異例の対応に国民から賛否の声が出ている。政府には納得のいく説明が求められる。

 参院選の街頭演説中に銃撃されて死去した安倍晋三元首相の葬儀について、岸田文雄首相が記者会見で、秋に「国葬」として実施することを明らかにした。

 首相経験者の国葬は1967年の吉田茂元首相以来だ。最近の首相経験者の葬儀は、内閣と自民党が費用を分担する「合同葬」が通例だった。

 安倍氏を国葬とすることについて、岸田首相は「わが国は暴力に屈せず、民主主義を断固として守り抜く決意を示す」と強調した。

 憲政史上最長の8年8カ月、首相の重責を担い、外国首脳を含む国際社会から高い評価を受けていることなども理由に挙げた。

 これに対し、国民からは「功績の大きさから国葬は当然」との見方がある一方、「国葬までする必要があるのか」と否定的な意見も出ている。

 国葬の決定も唐突だった。
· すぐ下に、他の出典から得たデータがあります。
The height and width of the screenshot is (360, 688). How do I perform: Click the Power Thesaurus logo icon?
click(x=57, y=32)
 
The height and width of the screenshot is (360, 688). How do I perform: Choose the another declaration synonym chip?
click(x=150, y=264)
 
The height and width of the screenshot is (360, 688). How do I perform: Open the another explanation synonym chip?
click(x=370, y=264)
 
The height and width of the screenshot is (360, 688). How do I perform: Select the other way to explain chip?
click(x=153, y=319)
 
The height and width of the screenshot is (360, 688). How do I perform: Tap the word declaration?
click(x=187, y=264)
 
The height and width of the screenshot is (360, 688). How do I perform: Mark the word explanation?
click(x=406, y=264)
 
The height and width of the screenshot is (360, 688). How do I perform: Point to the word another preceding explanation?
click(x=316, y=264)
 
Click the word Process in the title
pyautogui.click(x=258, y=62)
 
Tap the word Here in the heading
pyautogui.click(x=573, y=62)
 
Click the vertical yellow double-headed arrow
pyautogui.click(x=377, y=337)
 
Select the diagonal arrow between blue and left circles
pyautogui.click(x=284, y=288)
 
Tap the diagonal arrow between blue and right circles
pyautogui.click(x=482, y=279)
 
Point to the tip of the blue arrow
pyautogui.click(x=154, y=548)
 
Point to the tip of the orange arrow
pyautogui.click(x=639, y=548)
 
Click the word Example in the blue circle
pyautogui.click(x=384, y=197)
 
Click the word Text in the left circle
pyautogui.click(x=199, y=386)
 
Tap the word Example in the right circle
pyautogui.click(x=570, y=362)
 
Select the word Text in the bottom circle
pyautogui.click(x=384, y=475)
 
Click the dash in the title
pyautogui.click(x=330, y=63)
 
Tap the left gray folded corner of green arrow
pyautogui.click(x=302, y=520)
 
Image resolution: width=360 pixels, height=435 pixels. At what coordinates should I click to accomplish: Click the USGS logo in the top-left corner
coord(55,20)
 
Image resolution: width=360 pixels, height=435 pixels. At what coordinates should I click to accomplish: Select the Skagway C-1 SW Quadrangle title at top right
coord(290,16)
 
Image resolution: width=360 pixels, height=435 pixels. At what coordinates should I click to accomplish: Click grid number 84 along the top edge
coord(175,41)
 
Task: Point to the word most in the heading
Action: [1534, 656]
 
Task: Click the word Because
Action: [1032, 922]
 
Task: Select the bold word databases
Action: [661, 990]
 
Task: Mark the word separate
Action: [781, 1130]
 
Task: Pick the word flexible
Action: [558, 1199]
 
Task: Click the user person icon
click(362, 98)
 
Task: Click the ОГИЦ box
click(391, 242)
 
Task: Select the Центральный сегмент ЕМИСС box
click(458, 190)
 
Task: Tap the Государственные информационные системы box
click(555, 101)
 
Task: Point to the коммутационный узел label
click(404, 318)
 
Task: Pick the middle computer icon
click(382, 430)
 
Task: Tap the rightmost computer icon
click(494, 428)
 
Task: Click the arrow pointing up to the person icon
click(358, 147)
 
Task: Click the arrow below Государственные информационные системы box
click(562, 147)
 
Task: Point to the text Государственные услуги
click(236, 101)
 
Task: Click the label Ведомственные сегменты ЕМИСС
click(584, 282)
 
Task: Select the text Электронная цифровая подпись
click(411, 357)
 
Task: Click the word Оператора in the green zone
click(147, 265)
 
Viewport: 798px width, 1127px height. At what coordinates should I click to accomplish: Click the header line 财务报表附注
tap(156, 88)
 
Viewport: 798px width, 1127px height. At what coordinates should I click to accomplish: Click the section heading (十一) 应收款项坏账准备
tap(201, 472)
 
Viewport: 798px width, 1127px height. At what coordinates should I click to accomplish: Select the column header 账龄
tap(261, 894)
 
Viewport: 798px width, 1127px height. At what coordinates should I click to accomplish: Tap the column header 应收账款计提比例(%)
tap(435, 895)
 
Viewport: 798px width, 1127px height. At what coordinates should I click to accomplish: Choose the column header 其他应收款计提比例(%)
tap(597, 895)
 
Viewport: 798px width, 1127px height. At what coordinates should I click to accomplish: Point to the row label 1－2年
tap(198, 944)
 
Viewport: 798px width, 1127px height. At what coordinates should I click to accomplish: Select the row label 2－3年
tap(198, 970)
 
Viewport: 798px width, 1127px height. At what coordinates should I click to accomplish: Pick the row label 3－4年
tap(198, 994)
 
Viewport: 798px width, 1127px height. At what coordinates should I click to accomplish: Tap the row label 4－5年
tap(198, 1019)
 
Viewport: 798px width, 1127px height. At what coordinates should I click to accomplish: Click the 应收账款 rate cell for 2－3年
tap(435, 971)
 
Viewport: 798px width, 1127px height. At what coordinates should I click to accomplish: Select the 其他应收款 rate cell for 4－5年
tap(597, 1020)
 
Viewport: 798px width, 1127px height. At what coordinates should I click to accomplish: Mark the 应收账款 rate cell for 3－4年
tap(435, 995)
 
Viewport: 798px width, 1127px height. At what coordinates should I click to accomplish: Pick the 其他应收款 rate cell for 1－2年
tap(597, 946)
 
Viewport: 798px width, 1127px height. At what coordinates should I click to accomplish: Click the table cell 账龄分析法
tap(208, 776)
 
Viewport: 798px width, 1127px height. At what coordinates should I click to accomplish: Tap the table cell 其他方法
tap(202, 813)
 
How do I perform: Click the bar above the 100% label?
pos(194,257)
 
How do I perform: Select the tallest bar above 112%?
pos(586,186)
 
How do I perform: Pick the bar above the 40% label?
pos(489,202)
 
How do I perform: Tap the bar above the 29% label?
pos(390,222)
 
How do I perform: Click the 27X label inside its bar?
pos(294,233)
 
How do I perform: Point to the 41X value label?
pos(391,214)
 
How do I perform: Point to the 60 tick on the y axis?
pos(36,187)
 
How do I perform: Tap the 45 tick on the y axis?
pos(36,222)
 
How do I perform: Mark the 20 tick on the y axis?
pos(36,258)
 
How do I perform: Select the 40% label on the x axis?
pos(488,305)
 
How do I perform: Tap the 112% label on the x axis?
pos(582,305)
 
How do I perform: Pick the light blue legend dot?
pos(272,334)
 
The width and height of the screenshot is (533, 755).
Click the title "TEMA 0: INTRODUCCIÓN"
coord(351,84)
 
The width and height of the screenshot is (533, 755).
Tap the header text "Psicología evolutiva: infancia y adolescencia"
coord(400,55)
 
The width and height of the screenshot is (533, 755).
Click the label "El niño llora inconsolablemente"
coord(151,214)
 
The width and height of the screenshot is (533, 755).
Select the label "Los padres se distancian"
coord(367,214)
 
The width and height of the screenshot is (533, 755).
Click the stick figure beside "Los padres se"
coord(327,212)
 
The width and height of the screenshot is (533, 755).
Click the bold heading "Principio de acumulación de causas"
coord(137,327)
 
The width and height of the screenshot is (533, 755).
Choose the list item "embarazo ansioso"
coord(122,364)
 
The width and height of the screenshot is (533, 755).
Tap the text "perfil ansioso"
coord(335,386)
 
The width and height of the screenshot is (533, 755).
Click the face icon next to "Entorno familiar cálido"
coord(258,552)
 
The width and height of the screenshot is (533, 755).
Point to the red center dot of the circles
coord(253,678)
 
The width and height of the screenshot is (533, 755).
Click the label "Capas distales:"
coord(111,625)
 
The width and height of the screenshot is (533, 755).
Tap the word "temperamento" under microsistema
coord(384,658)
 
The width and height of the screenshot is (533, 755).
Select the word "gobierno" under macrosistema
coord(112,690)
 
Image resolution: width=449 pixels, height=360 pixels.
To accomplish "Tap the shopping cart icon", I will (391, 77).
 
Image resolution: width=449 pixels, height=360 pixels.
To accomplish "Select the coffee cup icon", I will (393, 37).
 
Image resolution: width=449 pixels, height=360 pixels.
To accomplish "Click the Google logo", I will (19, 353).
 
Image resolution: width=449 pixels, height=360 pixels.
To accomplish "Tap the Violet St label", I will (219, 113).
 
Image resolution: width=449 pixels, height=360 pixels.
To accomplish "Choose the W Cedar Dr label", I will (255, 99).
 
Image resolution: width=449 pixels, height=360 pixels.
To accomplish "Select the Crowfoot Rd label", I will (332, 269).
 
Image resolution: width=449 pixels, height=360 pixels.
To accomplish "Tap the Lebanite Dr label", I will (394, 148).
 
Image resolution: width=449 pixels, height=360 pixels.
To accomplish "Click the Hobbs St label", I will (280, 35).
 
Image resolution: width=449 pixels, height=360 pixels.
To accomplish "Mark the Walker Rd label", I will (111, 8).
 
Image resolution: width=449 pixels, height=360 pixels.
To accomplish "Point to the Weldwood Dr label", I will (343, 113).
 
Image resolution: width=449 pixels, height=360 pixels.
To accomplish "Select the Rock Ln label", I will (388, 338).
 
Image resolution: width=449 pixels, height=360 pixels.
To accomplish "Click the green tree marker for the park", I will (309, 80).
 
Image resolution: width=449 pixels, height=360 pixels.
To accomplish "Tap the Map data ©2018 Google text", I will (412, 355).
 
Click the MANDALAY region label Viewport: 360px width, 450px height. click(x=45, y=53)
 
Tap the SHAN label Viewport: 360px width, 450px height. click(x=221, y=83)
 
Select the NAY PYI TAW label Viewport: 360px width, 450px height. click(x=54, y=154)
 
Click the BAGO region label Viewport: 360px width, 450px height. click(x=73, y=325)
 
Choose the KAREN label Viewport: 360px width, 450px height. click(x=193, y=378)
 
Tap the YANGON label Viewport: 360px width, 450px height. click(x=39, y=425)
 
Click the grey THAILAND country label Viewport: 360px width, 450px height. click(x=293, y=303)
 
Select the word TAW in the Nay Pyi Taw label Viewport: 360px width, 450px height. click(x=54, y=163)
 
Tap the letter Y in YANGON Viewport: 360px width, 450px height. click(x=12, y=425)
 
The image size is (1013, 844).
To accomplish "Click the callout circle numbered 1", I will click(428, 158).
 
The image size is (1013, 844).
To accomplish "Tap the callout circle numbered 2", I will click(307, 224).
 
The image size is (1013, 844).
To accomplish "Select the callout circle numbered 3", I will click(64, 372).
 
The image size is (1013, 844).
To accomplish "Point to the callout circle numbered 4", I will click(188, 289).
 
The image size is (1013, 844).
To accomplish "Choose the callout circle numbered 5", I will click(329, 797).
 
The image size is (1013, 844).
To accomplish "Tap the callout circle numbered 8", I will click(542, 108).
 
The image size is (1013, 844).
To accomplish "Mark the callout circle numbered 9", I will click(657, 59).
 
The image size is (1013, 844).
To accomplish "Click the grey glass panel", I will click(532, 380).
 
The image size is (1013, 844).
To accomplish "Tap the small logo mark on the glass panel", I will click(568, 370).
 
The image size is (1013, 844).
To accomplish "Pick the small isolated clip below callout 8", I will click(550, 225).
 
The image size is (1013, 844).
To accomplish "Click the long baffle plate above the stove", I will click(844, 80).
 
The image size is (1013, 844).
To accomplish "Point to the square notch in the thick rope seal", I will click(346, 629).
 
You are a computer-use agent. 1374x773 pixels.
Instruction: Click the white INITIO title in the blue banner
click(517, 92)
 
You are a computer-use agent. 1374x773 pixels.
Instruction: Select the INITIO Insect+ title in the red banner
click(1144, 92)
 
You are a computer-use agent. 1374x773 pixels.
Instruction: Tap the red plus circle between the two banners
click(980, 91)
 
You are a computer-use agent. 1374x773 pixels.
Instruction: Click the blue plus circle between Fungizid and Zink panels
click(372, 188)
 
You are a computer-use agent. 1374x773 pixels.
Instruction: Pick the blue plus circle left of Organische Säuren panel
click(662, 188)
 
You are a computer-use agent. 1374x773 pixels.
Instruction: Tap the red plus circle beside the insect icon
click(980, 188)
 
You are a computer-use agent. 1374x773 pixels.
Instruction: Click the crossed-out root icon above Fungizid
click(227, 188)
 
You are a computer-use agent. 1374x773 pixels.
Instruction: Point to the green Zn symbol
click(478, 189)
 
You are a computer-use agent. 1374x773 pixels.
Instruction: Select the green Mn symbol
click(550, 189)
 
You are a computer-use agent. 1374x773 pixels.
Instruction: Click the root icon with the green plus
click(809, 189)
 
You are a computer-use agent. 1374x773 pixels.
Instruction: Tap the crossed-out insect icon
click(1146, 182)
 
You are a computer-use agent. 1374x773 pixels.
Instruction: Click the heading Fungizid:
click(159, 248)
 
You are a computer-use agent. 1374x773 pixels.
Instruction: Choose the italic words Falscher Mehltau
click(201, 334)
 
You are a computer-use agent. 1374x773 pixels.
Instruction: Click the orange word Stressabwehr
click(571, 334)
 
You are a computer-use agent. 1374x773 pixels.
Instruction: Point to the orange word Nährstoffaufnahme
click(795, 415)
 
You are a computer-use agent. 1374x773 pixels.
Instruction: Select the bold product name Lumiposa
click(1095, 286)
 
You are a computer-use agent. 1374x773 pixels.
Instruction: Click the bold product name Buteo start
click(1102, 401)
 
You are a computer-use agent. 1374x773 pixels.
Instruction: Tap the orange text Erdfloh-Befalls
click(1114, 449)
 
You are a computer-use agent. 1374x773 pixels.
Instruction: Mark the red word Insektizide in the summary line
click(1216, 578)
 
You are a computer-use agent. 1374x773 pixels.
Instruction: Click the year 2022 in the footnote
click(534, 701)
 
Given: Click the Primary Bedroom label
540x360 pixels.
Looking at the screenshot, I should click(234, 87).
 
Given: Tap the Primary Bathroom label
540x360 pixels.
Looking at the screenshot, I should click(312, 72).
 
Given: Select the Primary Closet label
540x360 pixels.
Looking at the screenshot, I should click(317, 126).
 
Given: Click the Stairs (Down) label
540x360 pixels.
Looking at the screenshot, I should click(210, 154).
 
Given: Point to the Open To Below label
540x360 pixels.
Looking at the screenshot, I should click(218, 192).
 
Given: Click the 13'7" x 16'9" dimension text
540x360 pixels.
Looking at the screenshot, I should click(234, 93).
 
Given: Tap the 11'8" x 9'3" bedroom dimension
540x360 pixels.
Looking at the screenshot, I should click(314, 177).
冷静に幅広く意見を聞き、議論の末決めていくべきではなかったか。

 国葬は国の儀式として全額国費が充てられ、費用も高額となるとみられる。

 税金で賄うことに理解は得られるのか。どういう形で国民が参加するのかも不明だ。

 岸田首相は国葬の実施について、国の儀式を所掌するとした内閣府設置法を根拠に挙げ、閣議決定により可能だと説明する。しかし、国葬の対象者や実施要領を明文化した法令はない。

 安倍氏の実績を巡っては、さまざまな功罪が指摘されている。今後検証すべき点も多い。

 強いリーダーシップや政策実行能力などが高く評価されている半面、森友・加計学園や「桜を見る会」を巡る問題では、説明責任を尽くさなかった。真相は依然として闇の中だ。

 桜を見る会に関しては、国会でうその答弁を積み重ねた。国会軽視の姿勢も忘れてはならない。

 岸田首相が国葬の決断をしたのは、自民党役員会で「国葬にしたらどうか」との意見が複数上がったのを受けてのことだとされる。党幹部と方向性を確認し、安倍氏の妻・昭恵さんに電話で伝えて了承を取ったという。

 安倍氏は党内最大派閥を率い、保守層の支持も厚かった。岸田首相には、国葬にすることで党内対立を避ける狙いもあるのではないか。政治的な意図が透ける。

 安倍氏が志半ばで凶弾に倒れたことに、多くの国民は衝撃を受け、深い悲しみを抱いていることは事実だろう。

 一方で、国葬とすることにより懸念される点もある。安倍氏の負の側面に向き合わず、ふたをしてしまうことにつながらないか。

 言論の自由と民主主義を守る意義をもう一度確認したい。